→ **EXERCISES TO COMPLETE**:
#1 Update the article on Harish Eswaran from "Harish Eswaran spent" to "called Carnatic violin.", replacing "violin" with "fiddle".
#2 Write the next part of the article on Harish Eswaran, picking up after its final sentence.

→ **PASSAGE PROVIDED**:
- - -

Senior Harish Eswaran on the magic of music joining Western and Indian traditions

Harish Eswaran spent his senior year at Duke bringing music to life. For his senior project, the biology and music major composed his first large-scale piece, Carnatic Concerto, which merges two styles of violin. While performing the work for the first time, Eswaran played the violin in the traditional western style and also in the classical tradition of South India called Carnatic violin.

“The violinists [in India] would actually play while seated,” Eswaran said. “The way you learn music, it’s more of an oral tradition. Your instructor would play a certain fragment of a melody from a song and you would try and imitate their inflections and their ornamentation.”

This spring, Eswaran performed the piece in public with Abigail Lin ('15) and Michael Lin ('16) playing violin, Won-Ji Lee ('16) playing cello and Robertson Scholar Arjun Raghavan ('17) playing mridangam, a double-headed drum that originated in southern India.

- - -

Saved entries:
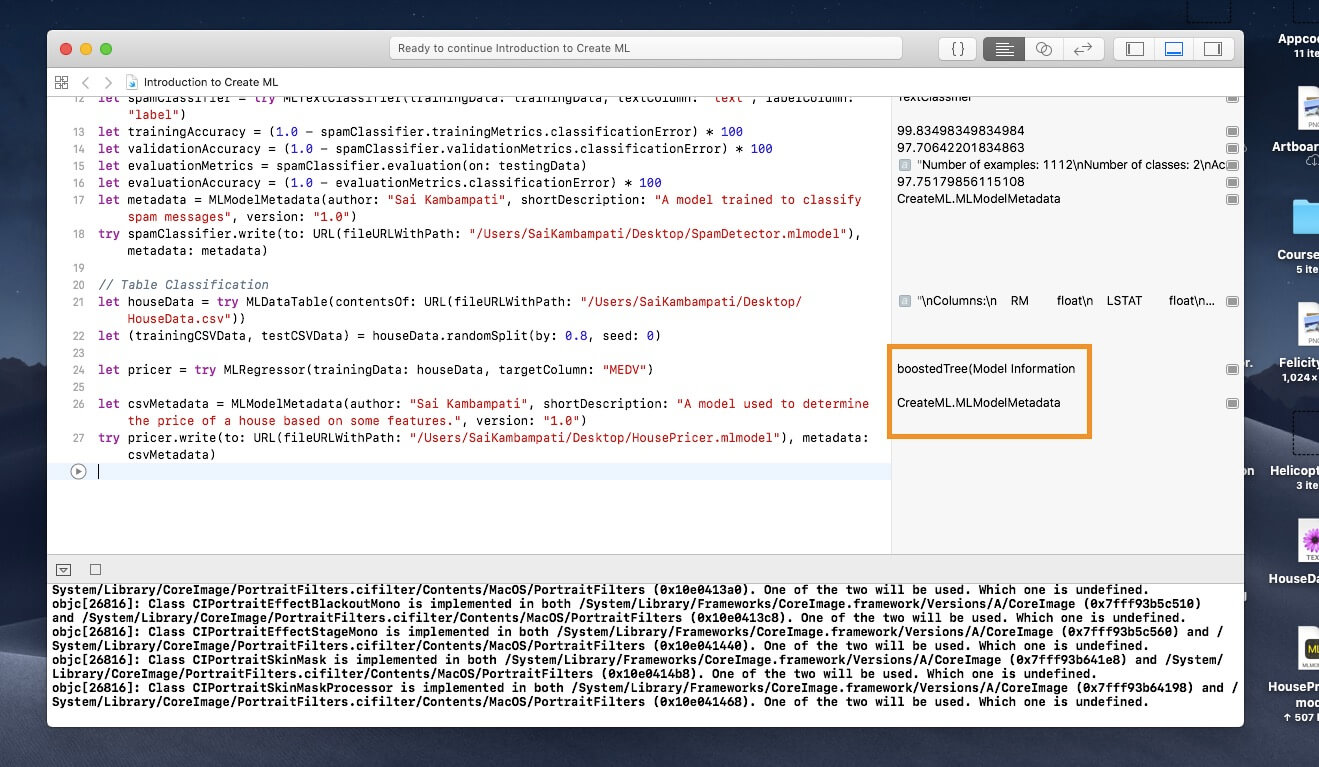Show result for boostedTree(Model Information row
This screenshot has height=767, width=1319.
[1232, 369]
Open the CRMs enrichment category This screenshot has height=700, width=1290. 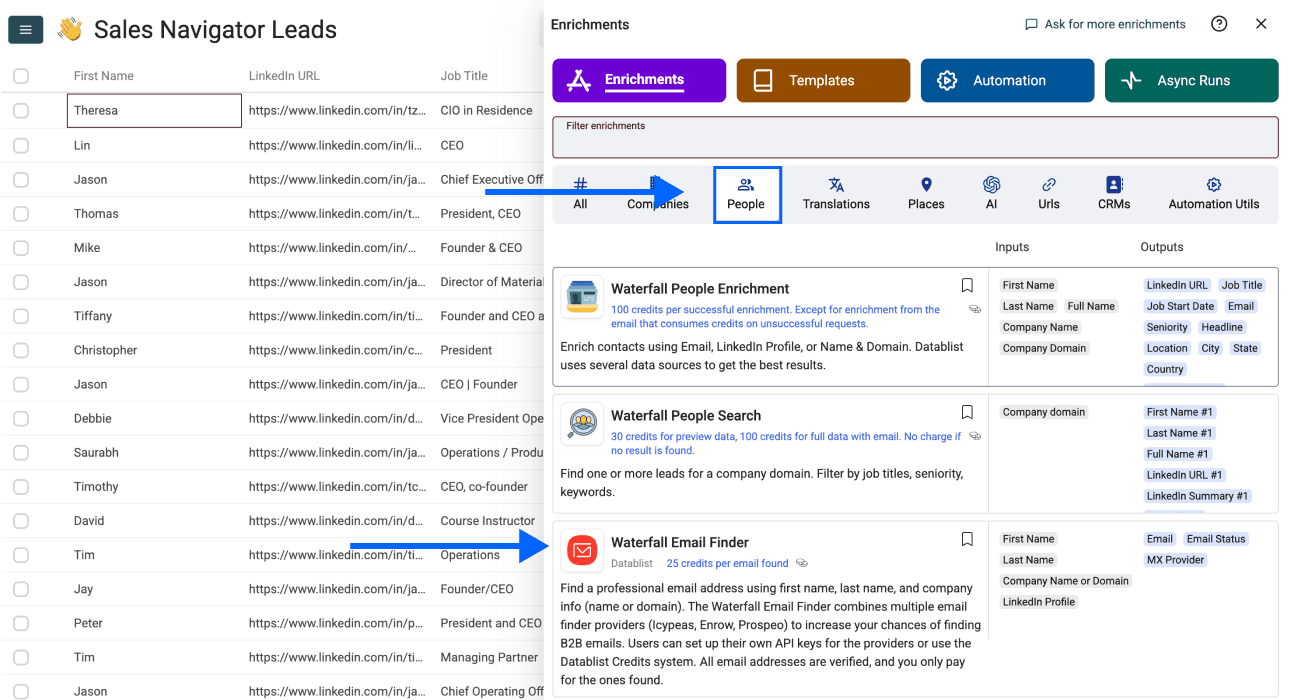1113,193
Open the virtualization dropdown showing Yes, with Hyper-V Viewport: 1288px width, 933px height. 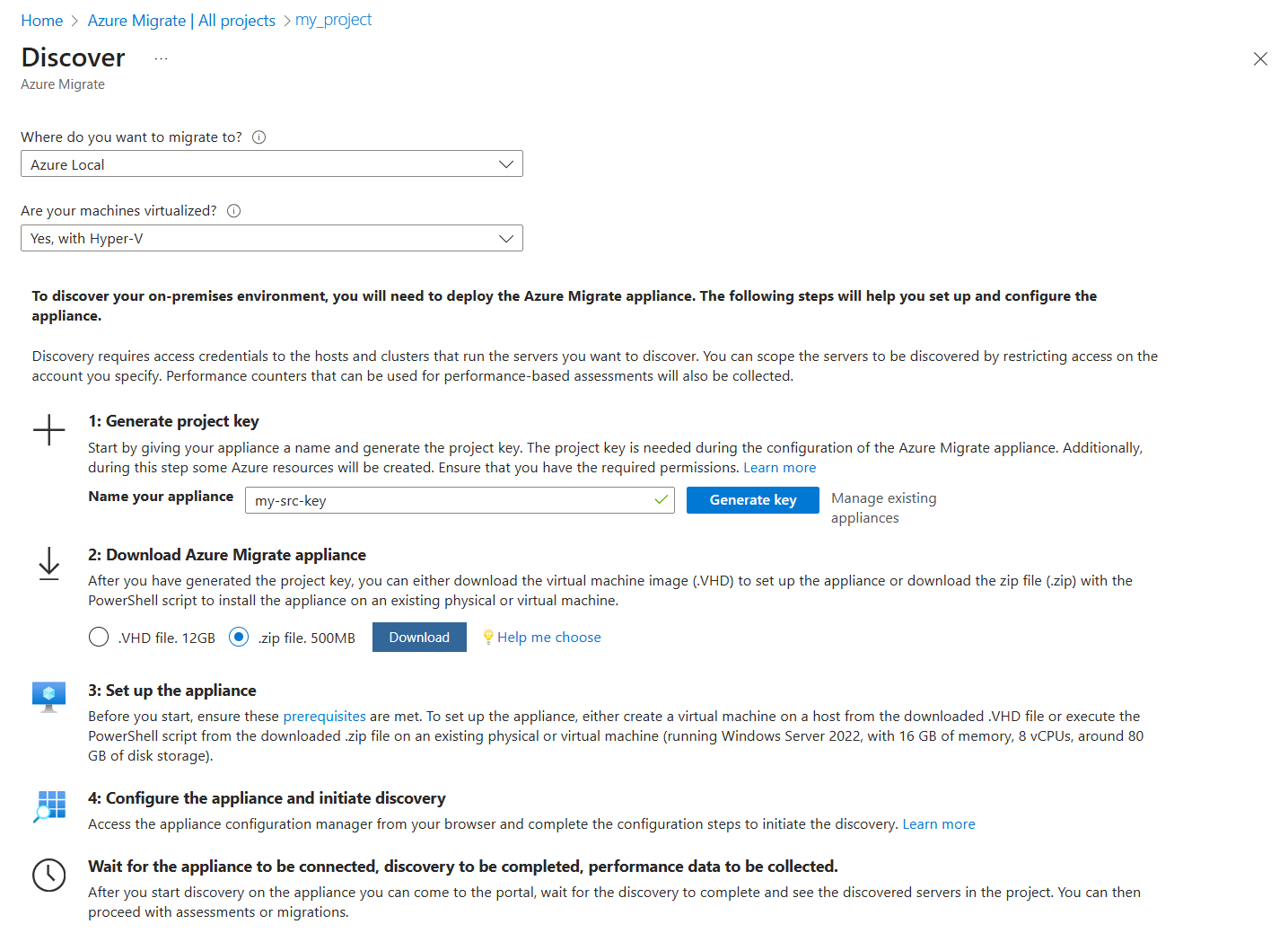[271, 238]
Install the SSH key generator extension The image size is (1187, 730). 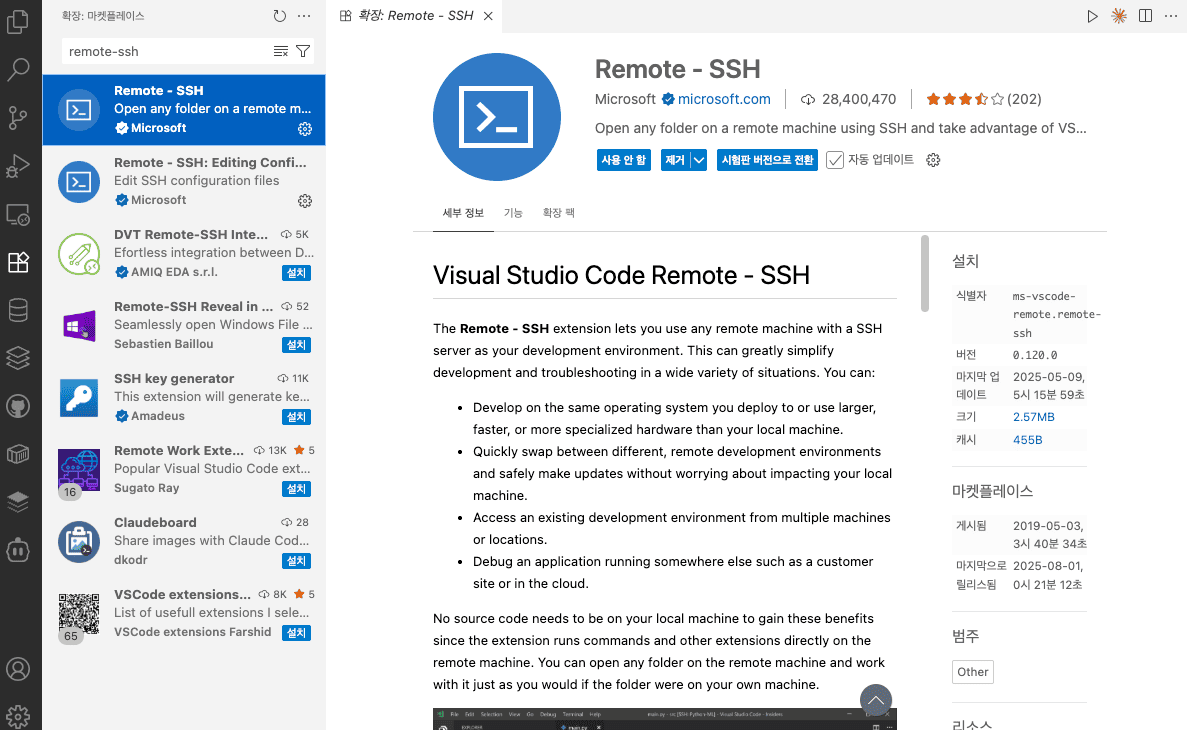click(296, 416)
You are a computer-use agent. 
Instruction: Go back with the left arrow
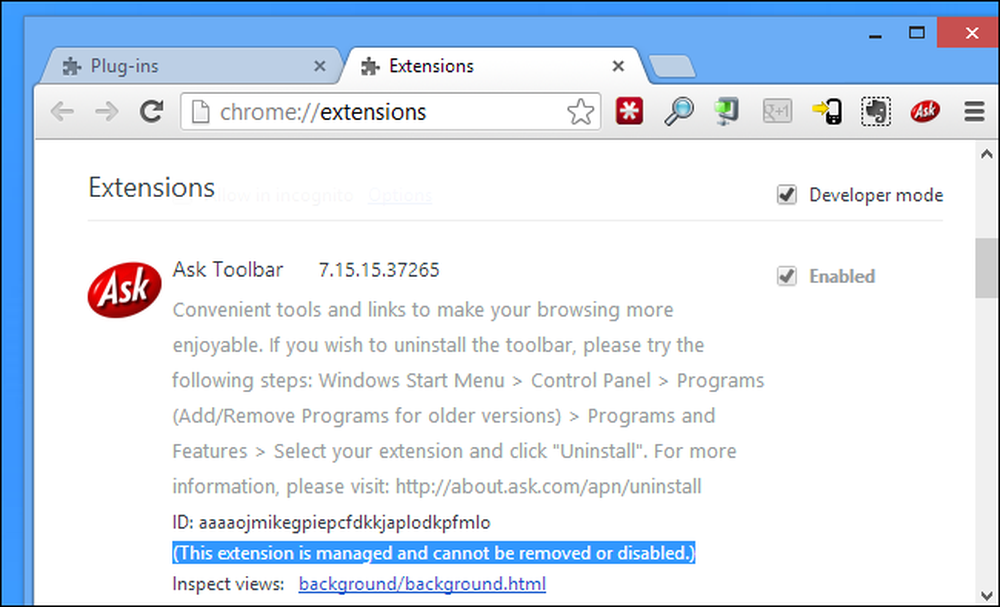(62, 112)
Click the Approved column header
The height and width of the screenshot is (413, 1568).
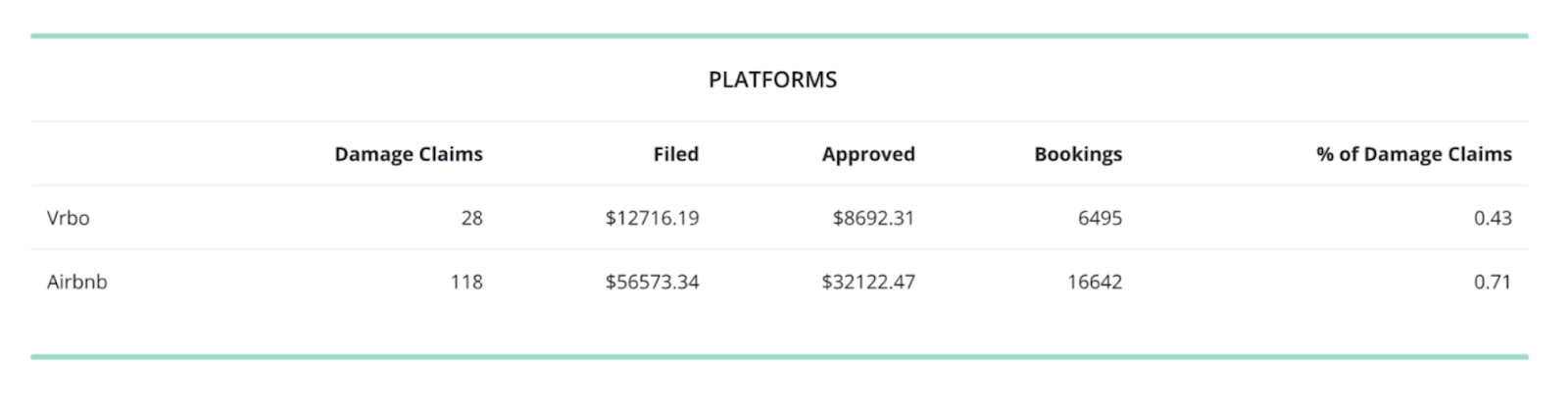tap(867, 154)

- - -

→ **ANSWERS FOR THE EXERCISE**:
#1
Harish Eswaran spent his senior year at Duke bringing music to life. For his senior project, the biology and music major composed his first large-scale piece, Carnatic Concerto, which merges two styles of fiddle. While performing the work for the first time, Eswaran played the fiddle in the traditional western style and also in the classical tradition of South India called Carnatic fiddle.

#2
While merging both traditions into a single piece was challenging, Eswaran said his music training at Duke under noted composer Stephen Jaffe broadened his perspective.

“At Duke I’ve learned that music is continually being composed, being expressed, and it can relate to the way we live today in the modern world,” Eswaran said. “I hope that the audience can see that there’s lots of different ways to play an instrument. And (the audience learns) how to appreciate all the different musical styles that are out there in the world.”

Eswaran will graduate with honors and highest distinction in music on May 10 and plans to attend medical school at the Baylor College of Medicine. He hopes to play in the doctors’ orchestra in Texas and to continue writing and listening to music.